◆ OBJECTIVE ◆
Extract every line of text from the records below, copying each one word for word, and leave the pictures out of your answer.

-- start of RECORD LIST --

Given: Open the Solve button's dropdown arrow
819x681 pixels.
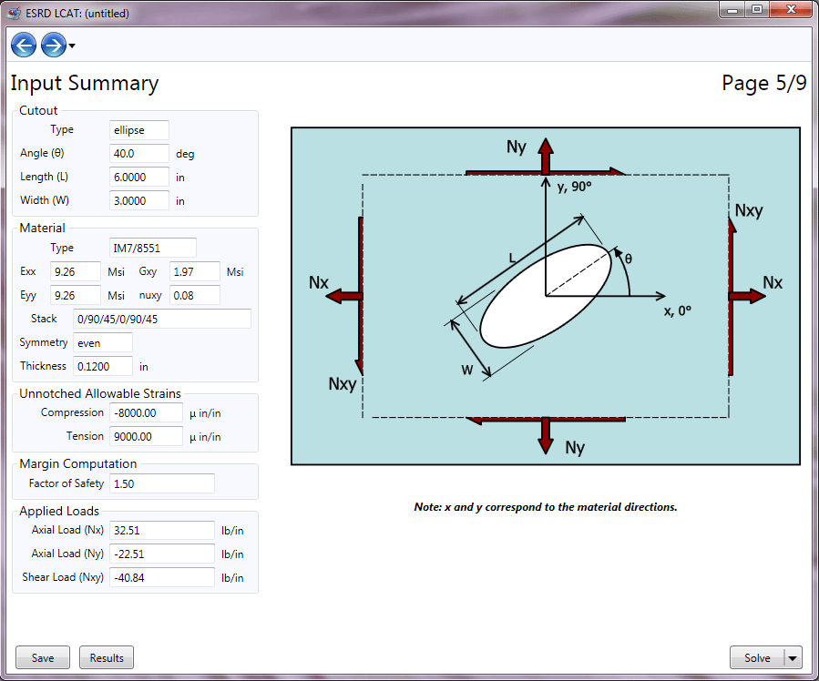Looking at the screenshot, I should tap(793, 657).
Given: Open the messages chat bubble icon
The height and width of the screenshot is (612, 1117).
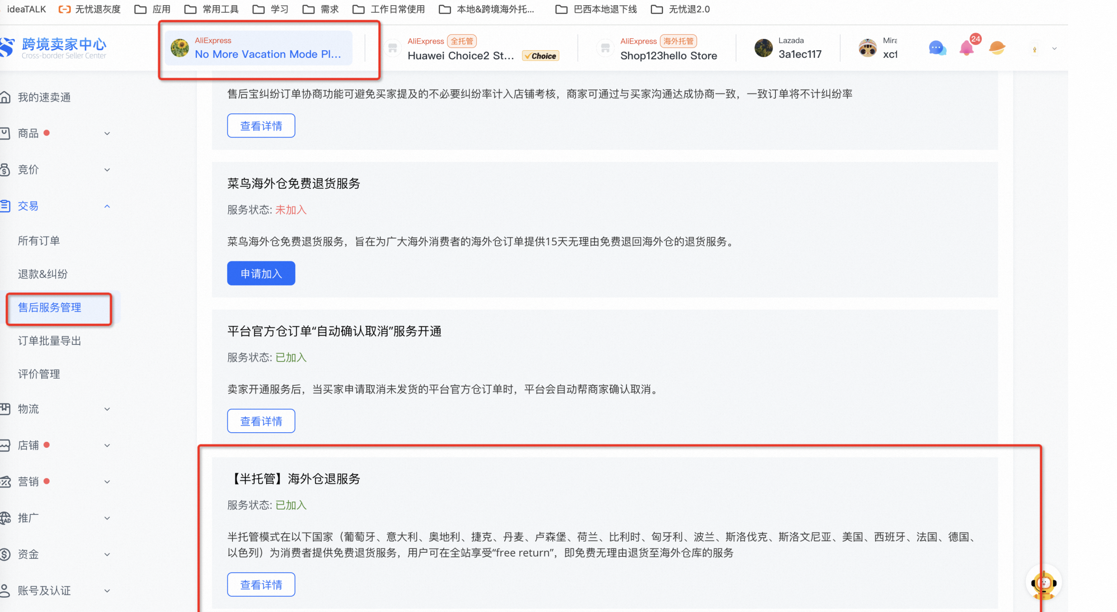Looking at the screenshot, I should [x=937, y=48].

-- end of RECORD LIST --

◆ THE ANSWER ◆
Given: Open the Solve button's dropdown arrow
819x681 pixels.
Looking at the screenshot, I should tap(793, 657).
Given: Open the messages chat bubble icon
The height and width of the screenshot is (612, 1117).
Looking at the screenshot, I should [x=937, y=48].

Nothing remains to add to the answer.